■ **WHAT IS EXPECTED**: Please list all lines of the material below in which the string "Conversation" occurs.
-*-*-
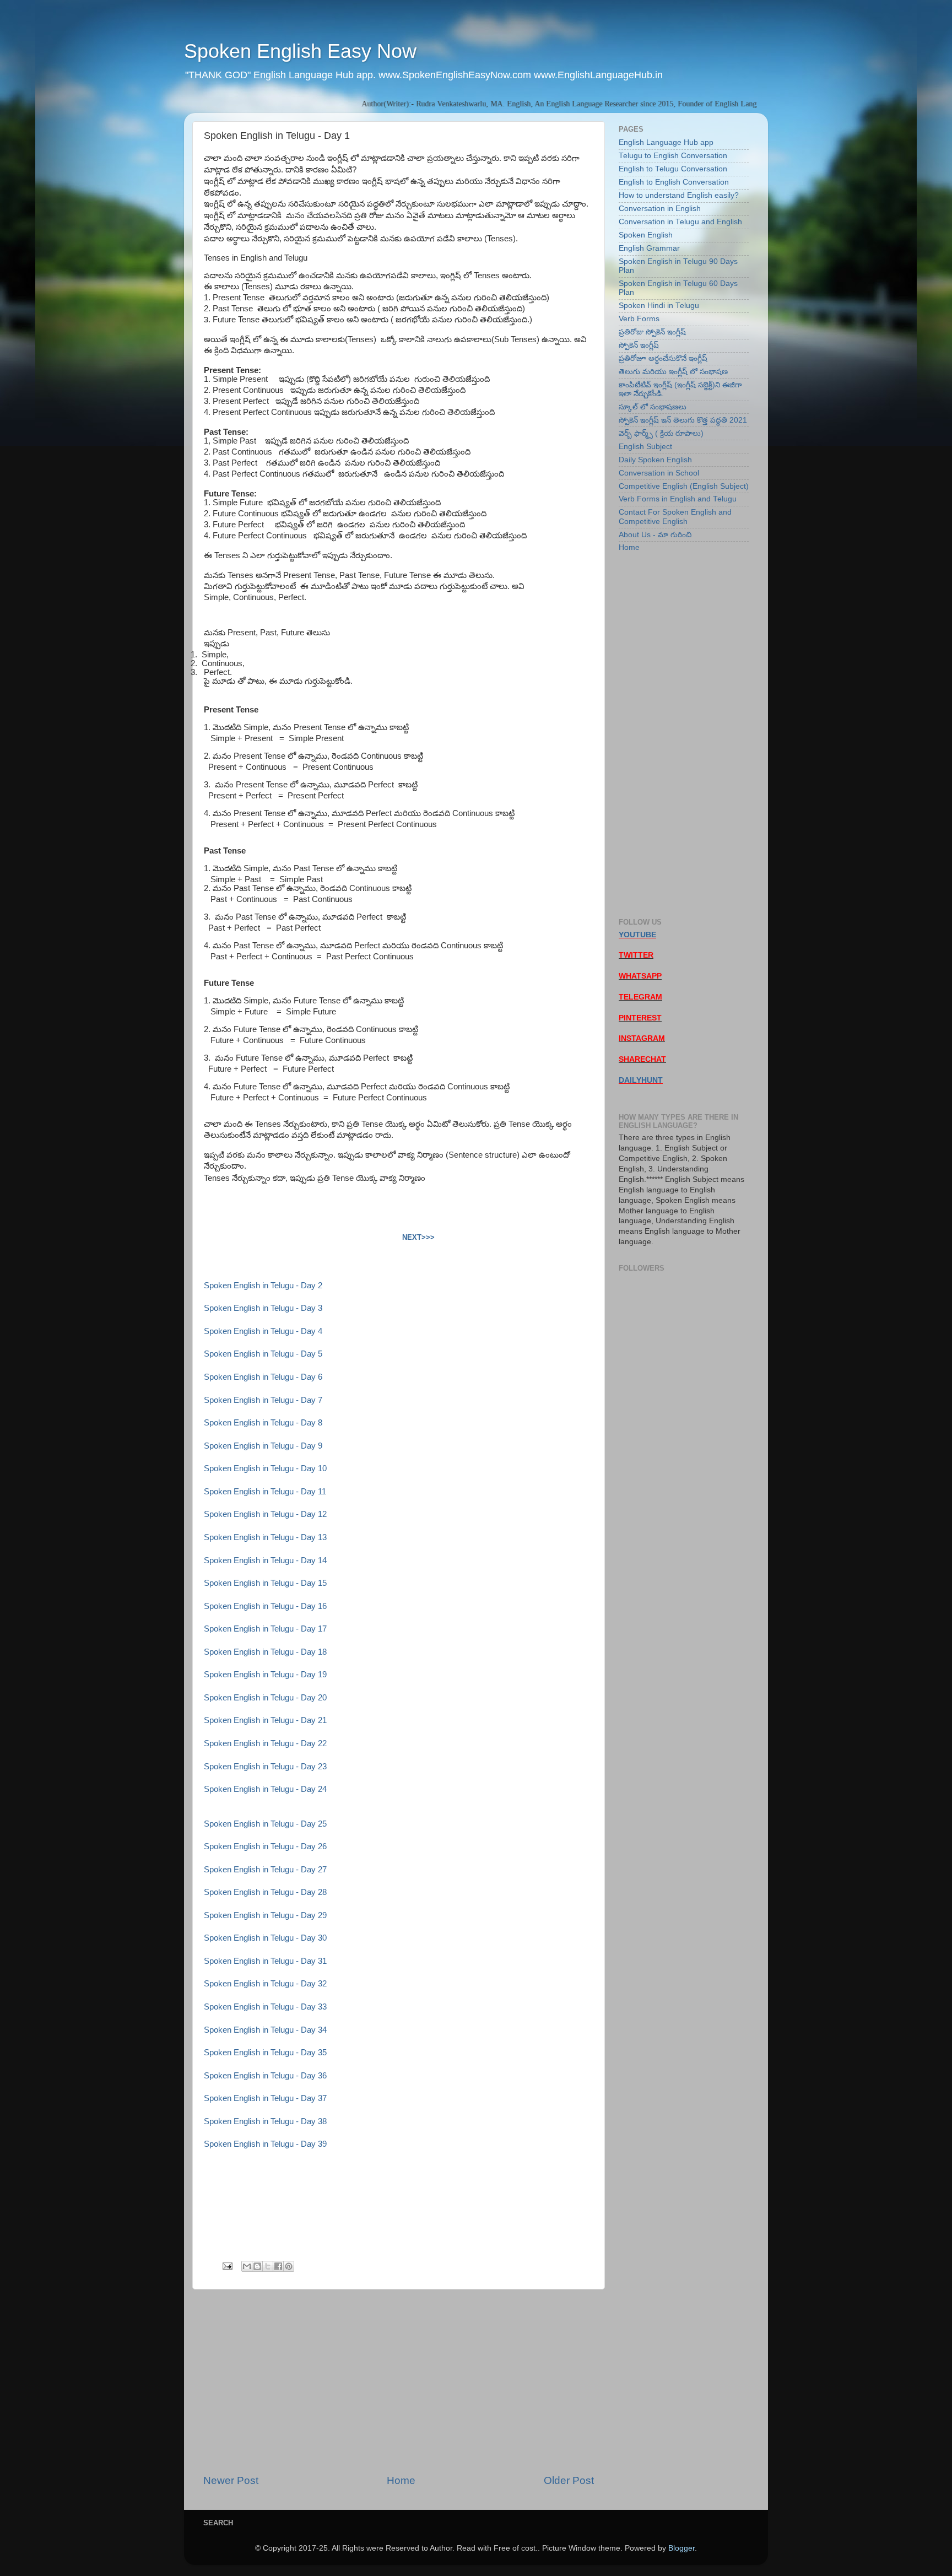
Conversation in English (660, 208)
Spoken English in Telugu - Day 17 (265, 1628)
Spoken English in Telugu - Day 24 (265, 1789)
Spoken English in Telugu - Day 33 (265, 2006)
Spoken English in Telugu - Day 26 (265, 1846)
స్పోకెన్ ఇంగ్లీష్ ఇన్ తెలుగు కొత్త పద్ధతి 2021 (683, 420)
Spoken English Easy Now (300, 51)
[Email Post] (227, 2265)
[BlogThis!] (257, 2266)
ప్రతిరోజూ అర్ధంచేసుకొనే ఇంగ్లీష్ (663, 358)
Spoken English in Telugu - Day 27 (265, 1869)
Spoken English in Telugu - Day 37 (265, 2098)
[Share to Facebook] (278, 2266)
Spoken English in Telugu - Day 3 (263, 1308)
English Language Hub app (666, 142)
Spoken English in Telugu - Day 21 (265, 1720)
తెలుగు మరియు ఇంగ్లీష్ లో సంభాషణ (673, 372)
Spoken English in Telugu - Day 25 (265, 1823)
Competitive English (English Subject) (684, 486)
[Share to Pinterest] (288, 2266)
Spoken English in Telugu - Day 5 (263, 1353)
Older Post (569, 2480)
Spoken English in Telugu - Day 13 (265, 1537)
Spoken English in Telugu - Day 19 (265, 1674)
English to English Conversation (674, 182)
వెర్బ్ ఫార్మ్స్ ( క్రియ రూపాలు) (661, 433)
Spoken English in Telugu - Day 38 (265, 2121)
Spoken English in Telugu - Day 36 (265, 2075)
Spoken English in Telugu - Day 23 (265, 1766)
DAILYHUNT (641, 1080)
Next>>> (418, 1237)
-*-*-
■ **RESULT OF THIS TASK**:
Conversation in English (660, 208)
English to English Conversation (674, 182)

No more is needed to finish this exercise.